Por sua vez, o ex-presidente do Barcelona entre 2010 e 2014 (até ser preso pelo Caso Neymar), Sandro Rosell também saiu hoje para se defender citando que não tem conhecimento de nenhuma irregularidade durante sua gestão. e que em campo o Barcelona tinha muitos dos melhores jogadores do mundo. “Tínhamos no banco um certo Messi, um certo Busquets, um Jordi Alba, um certo Iniesta, um certo Pep Guardiola ou Tito Vilanova e dizer que ganhámos os jogos por causa de Negreira é muito injusto. Fomos acusados ​​de homicídio sem saber onde está o corpo do assassinado”, em declarações ao Rádio Catalunha e RAC-1.

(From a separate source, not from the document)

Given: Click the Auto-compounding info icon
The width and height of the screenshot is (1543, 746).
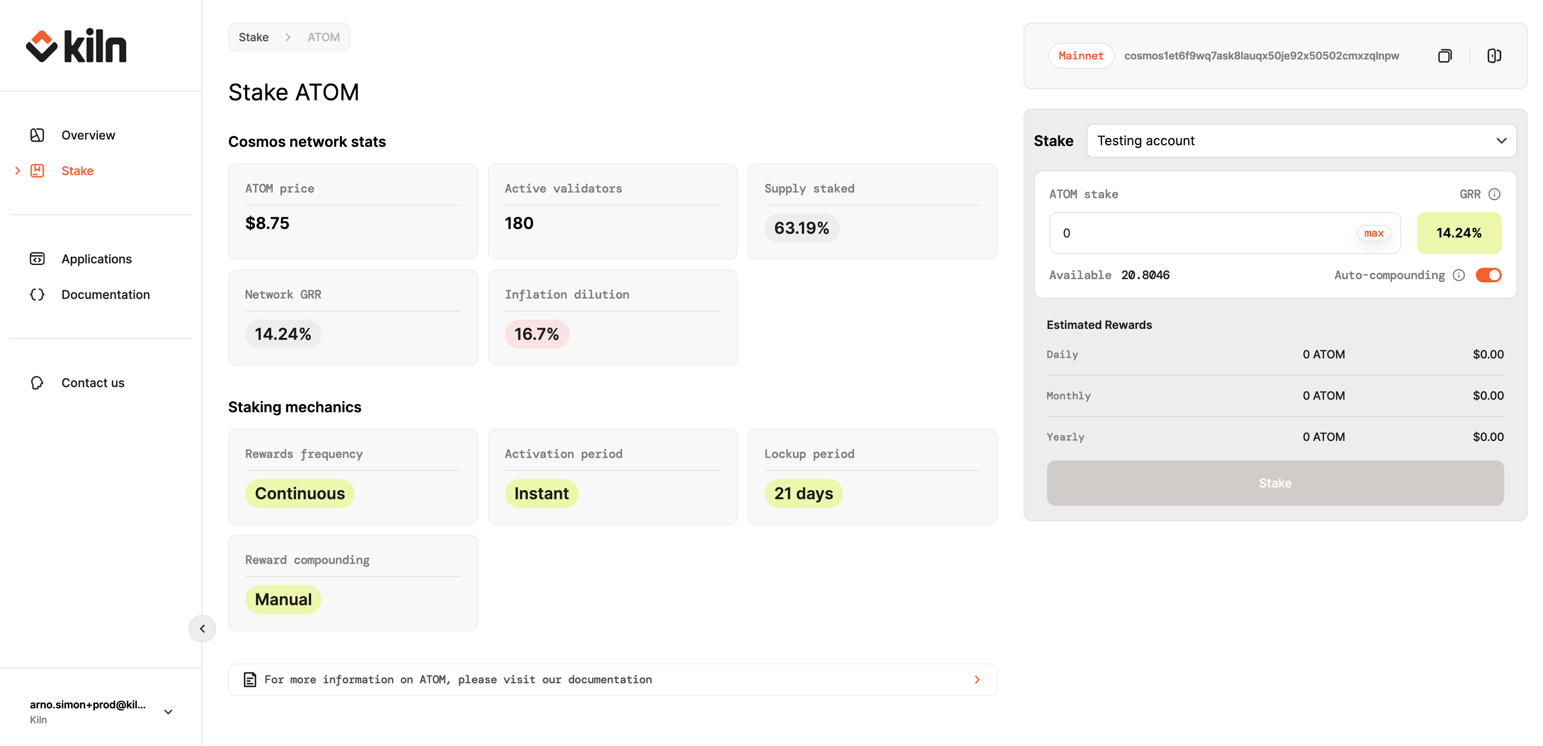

“A única coisa que faltaria seria não serem feitos relatórios”, justificou. A questão da arbitragem é uma peça muito importante do jogo. Você tem que conhecer os truques de cada árbitro. Perdemos ligas por causa de um árbitro (em referência à derrota de 2013/14, quando o treinador era Gerardo Martino, no último encontro, frente ao Atlético Madrid) mas tem-se feito um grande alarido por causa disso, como acontece de cinco em cinco anos com o Barça”, e pela primeira vez um o ex-presidente admitiu ter sido informado sobre isso. “Fui informado que havia uma pessoa que fazia os relatórios. Eu não sabia dos pagamentos. Fiquei sabendo agora, porque o que era pago por mês estava abaixo do que a diretoria validava, que rondava os cem mil euros quando os pagamentos eram de quarenta mil por mês. Como o pagamento foi inferior ao que a Direcção validou, o pagamento passou por outro circuito.”

“Esse homem (Negreira) nos deu cerca de 100 reportagens por temporada, 50 do primeiro time e 50 do segundo time”, continuou Rosell. São cerca de 4.000 euros por um relatório que pode salvá-lo de um pênalti ou de um cartão vermelho. Porque é preciso saber que há quem seja mais rigoroso na área e quem não seja. Podemos discutir o preço. No futebol, os preços são muito altos. Se eu te contar quanto ganha quem limpa o loot dos jogadores… Mas é por uma questão de confidencialidade, de sigilo. Se Negreira nos contasse algo sobre um árbitro, isso teria que permanecer em segredo. Dizer (como sustentou a Justiça) que Negreira é um funcionário público é muito brutal. O Barcelona é uma instituição privada, privada”, e lembrou que a RFEF “disse que não houve nenhum tipo de influência ou incompatibilidade por parte do senhor Negreira e que ele não influenciou as decisões da arbitragem.

Por fim, comentou que ele e Bartomeu – seu sucessor no cargo – concordam numa estratégia conjunta com Laporta “mas isso não aconteceu porque alguém não quis. Ele então disse que há muito tempo não se comunicava com Laporta.